Does a statute of limitations apply to certain proceedings under the former Workplace Relations Act 1996?

A pending decision by the Full Court of the Federal Court on the issue of statute of limitations will have significant implications for a number of current proceedings before the Courts, that allege certain contraventions of the former Workplace Relations Act 1996 (WR Act).

In August 2012, the Full Court heard an appeal by the Fair Work Ombudsman (FWO), against the decision of Federal Magistrate Raphael in Fair Work Ombudsman v Toyota Material Handling (NSW) Pty Limited & Ors [2012] FMCA 122 (FWO v Toyota).

The decision at first instance by the Federal Magistrates Court  involved an application by the FWO for declarations and penalties against Toyota for breaches of the WR Act.  However, Toyota claimed that the FWO’s application for penalties under the WR Act were subject to the 2 year limitation period set out in the NSW Limitation Act 1969 (NSW) (the NSW Act), and had been brought out of time.
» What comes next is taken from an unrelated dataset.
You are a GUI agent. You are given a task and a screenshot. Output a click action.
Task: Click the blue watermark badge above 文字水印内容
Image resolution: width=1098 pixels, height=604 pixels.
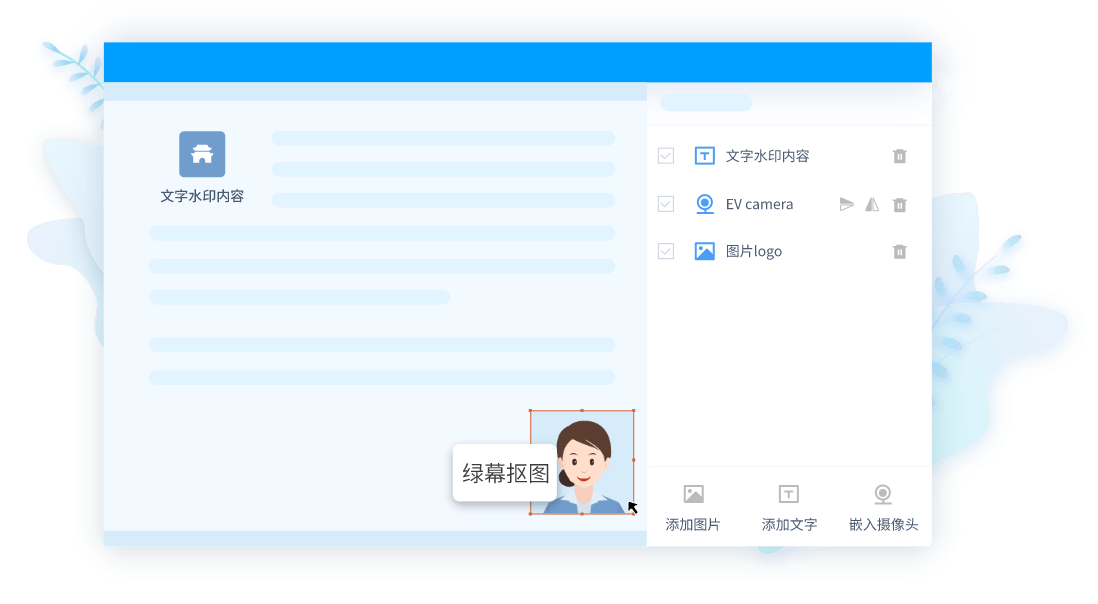click(x=202, y=153)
The Federal Magistrates Court held that as the WR Act did not specify a limitation period, the NSW Act applied by virtue of section 79(1) of the Judiciary Act 1903 (Cth), which provides that:

“The laws of each State or Territory, including the laws relating to procedure, evidence, and the competency of witnesses, shall, except as otherwise provided by the Constitution or the laws of the Commonwealth, be binding on all Courts exercising federal jurisdiction in that state or Territory in all cases to which they are applicable”.

The Federal Magistrates Court agreed with Toyota that the relevant period was 2 years as provided for in section 18(1) of the NSW Act.  This provision states that:

“An action on a cause of action to recover a penalty or forfeiture, or sum by way of penalty or forfeiture, recoverable by virtue of an enactment, is not maintainable if brought after the expiration of a limitation period of two years running from the date on which theca sue of action first accrues to the plaintiff or to a person through whom the plaintiff claims”.

As the proceedings had been brought more than 2 years after the cause of action first arose, the Federal Magistrates Court summarily dismissed the FWO’s application for penalties. 

The decision has implications for a range of proceedings under the WR Act which do not have specified limitation periods in the WR Act, including the sham contracting provisions under section 900

The most significant proceeding, at least from a public perspective, is the prosecution of former Health Services Union National Secretary (and former Federal Member of the House of Representatives) by Fair Work Australia, in relation to alleged breaches of the obligations on officers of registered organisations.  These proceedings (General Manager of Fair Work Australia v Craig Thomson (VID798/2012) were initiated on 15 October 2012, however relate to contraventions of the WR Act that occurred before 30 June 2009, well outside the 2 year statute of limitations that would apply under Victorian and NSW law. 

Thomson’s solicitors have adopted the ‘Toyota’ argument in his Defence, pending the Full Court appeal decision.

The decision will not have any implications for contraventions of the Fair Work Act 2009 (FW Act), which clearly specifies a 6 year statute of limitations for all contraventions.